Researchers from the Commonwealth Fund, a private foundation focused on evaluating health care reform and health care policy, reviewed data on the U.S. and 12 other industrialized nations and looked at 15-year life expectancy rates for 45-year-old and 65-year-old men and women from 1975 to 2005. Their findings showed that:
- Both middle-age and senior groups lagged behind in survival rates compared with other nations, with 15-year survival rates for 45-year-old white women in the U.S. significantly lower than that of other countries.
- Fifteen-year survival rates for 45-year-old men in the U.S. also declined, dropping from third place in 1975 to 12th.
- Health care spending in the U.S. increased at more than twice the rate of comparison countries.
- Compared with other industrialized nations, Americans are far more likely to die as a result of homicide or a traffic accident. However, the authors note this figure, while higher than other countries, has remained relatively unchanged in the U.S. and is unlikely to account for reduced gains in survival rates.
- Smoking and obesity were two of the biggest public health threats to American longevity. However, U.S. smoking rates were generally lower when compared with other industrialized countries. Although obesity rates in the U.S. remain high, the prevalence of obesity has increased more slowly compared with other wealthy nations. This suggests that smoking and obesity cannot completely explain the reductions in survival rates for middle-aged men and women, the authors say.
U.S. Health Care System
Other industrialized nations included in the analysis were: Canada, Australia, Italy, U.K., Austria, Belgium, France, Germany, Sweden, Switzerland, Netherlands, and Japan.
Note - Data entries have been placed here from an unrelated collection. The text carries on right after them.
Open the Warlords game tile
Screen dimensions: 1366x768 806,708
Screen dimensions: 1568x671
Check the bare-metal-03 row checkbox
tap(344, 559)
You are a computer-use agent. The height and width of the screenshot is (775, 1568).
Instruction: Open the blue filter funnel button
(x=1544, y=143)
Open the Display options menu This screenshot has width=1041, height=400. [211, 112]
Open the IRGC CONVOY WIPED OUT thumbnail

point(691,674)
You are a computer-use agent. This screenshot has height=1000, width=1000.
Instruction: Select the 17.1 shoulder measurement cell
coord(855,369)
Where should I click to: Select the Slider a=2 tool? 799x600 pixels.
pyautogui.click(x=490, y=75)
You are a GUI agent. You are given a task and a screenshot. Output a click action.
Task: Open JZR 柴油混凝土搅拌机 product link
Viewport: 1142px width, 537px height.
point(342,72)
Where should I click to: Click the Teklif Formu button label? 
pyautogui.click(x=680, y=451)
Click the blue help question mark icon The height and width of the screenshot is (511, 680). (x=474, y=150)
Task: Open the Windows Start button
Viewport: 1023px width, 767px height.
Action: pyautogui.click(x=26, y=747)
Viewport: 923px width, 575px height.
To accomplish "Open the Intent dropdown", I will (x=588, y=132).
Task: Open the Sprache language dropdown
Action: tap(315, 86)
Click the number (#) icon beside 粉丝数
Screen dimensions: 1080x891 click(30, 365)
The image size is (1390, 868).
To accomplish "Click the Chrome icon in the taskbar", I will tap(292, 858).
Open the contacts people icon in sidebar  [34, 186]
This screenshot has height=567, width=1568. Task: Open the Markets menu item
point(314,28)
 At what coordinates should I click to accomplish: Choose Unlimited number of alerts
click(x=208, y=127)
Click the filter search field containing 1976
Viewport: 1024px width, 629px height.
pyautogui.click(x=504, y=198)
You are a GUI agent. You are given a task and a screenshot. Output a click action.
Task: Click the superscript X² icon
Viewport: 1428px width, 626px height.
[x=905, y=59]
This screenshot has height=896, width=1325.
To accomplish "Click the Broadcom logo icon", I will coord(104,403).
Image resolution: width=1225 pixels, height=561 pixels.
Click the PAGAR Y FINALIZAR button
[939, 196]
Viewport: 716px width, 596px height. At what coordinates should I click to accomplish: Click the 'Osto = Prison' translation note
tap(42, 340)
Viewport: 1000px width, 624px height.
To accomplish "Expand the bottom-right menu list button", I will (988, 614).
The data used in the analysis were obtained from the World Health Organization, the CDC, International Mortality and Smoking Statistics, and the Organization for Economic Cooperation and Development.
The findings are published in the November issue Health Affairs.
"This study provides stark evidence that the U.S. health care system has been failing Americans for years," Commonwealth Fund president Karen Davis, says in a news release. "The good news is that the Affordable Care Act will take significant steps to improve our health care system and the health of Americans by expanding health insurance, improving primary care, and holding health care organizations accountable for their patients' overall health."
The researchers say that the failure of the U.S. to make greater gains in survival rates despite its greater spending on health care may be attributable to flaws in the overall health care system, specifically the role of unregulated fee-for-service payments and an over-reliance on specialty care.